On Monday, Ultra Petroleum announced the acquisition
of an oil asset play in the Uinta Basin located in northeast Utah for $650 million. The initial details and return figures of the acquisition sound great, almost too good to be true. Ultra hasn't disclosed the buyer, but I'm sure that will come out as the details flow through SEC filings, but why would the other party sell at these levels of returns? I'm admittedly an oil and gas industry novice, but the quoted returns at 60+% IRRs are great, right?
The acquisition also seems designed as a way for Ultra to ride out the low natural gas environment by focusing their efforts on this oil play that is cash flow positive in year one and has a paid back period of approximately five years. Using 2014 production estimates, Ultra will now be a 90% natural gas and 10% oil, versus about a 97% and 3% split currently, which slightly impacts my natural gas macro thesis (and might cause some slight investor churn). The oil acreage does come at a significant cost, Ultra is financing the entire $650 million through a combination of their credit facility and additional senior notes. This will increase the debt load by 35% for an already leveraged company but given the quick payback nature of the acquisition, may still be a reasonable level, just limits their flexibility in the near term.
New Valuation: EV/EBITDA
2014E EBITDA = $915MM ($755MM previously disclosed estimate using $4 gas prices and $160MM from Uinta acquisition)

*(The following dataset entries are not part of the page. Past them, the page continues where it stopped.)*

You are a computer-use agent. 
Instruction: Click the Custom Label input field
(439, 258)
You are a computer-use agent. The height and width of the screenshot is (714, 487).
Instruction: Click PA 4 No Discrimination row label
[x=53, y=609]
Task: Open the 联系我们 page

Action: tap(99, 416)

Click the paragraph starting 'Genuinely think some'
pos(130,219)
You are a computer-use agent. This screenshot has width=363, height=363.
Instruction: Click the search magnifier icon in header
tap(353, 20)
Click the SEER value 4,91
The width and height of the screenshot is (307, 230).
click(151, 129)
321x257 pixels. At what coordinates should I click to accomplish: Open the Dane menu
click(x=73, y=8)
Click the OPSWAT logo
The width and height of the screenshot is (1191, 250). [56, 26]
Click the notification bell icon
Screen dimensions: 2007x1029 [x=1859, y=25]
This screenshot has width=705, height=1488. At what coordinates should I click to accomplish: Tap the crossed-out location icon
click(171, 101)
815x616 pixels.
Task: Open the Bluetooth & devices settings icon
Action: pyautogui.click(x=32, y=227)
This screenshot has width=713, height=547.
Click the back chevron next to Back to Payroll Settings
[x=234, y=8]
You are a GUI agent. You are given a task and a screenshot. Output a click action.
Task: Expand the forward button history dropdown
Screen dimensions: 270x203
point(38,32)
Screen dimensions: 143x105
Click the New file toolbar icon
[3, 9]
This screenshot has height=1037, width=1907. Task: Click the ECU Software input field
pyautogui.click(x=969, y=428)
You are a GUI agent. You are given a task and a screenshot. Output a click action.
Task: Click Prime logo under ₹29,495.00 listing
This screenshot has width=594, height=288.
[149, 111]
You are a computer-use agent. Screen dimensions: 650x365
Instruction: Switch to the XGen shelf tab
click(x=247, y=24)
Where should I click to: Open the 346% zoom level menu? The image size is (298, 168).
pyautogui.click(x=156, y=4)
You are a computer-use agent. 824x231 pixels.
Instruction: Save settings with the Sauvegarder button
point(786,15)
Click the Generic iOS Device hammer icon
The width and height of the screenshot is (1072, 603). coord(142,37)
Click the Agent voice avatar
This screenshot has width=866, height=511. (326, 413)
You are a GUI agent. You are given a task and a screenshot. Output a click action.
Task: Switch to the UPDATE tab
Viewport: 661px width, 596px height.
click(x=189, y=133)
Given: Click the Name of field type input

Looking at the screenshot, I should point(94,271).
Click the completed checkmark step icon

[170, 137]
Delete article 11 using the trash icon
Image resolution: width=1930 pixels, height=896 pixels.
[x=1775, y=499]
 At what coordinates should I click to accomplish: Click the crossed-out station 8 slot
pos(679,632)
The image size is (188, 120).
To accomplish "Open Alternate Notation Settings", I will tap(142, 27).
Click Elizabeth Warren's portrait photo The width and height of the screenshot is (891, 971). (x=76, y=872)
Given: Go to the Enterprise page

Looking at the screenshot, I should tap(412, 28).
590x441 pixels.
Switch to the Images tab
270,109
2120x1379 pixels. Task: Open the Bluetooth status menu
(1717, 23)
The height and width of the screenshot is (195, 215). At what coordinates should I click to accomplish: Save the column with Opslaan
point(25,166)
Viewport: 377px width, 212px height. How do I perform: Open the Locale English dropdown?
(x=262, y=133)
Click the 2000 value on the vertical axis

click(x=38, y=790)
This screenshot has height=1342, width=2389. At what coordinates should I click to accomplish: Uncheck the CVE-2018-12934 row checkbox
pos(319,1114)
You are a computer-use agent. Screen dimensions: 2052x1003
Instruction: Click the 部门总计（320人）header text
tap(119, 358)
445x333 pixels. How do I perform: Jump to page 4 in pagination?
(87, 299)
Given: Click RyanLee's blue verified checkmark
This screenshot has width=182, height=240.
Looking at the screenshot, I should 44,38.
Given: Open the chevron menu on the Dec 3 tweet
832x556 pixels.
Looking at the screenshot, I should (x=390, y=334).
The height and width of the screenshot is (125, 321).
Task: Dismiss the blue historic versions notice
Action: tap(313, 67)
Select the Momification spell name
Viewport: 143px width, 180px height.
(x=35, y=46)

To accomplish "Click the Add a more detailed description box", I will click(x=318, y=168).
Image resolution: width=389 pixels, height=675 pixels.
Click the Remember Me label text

Net Debt = $2.49B (2014 $1.84B previous target, plus $650MM acquisition price)
Current Market Cap = $3.07B
EV/EBITDA = 6.07x
It still appears to me that Ultra Petroleum is an undervalued business, but I'm also beginning to fully understand my limitations as an investor and evaluating oil and gas exploration companies might not be in my circle of competence. The market didn't like the acquisition, the price popped after the initial news but has declined well below the pre-news level since, but I'm going to be patient here and see if management can meet their lofty return goals.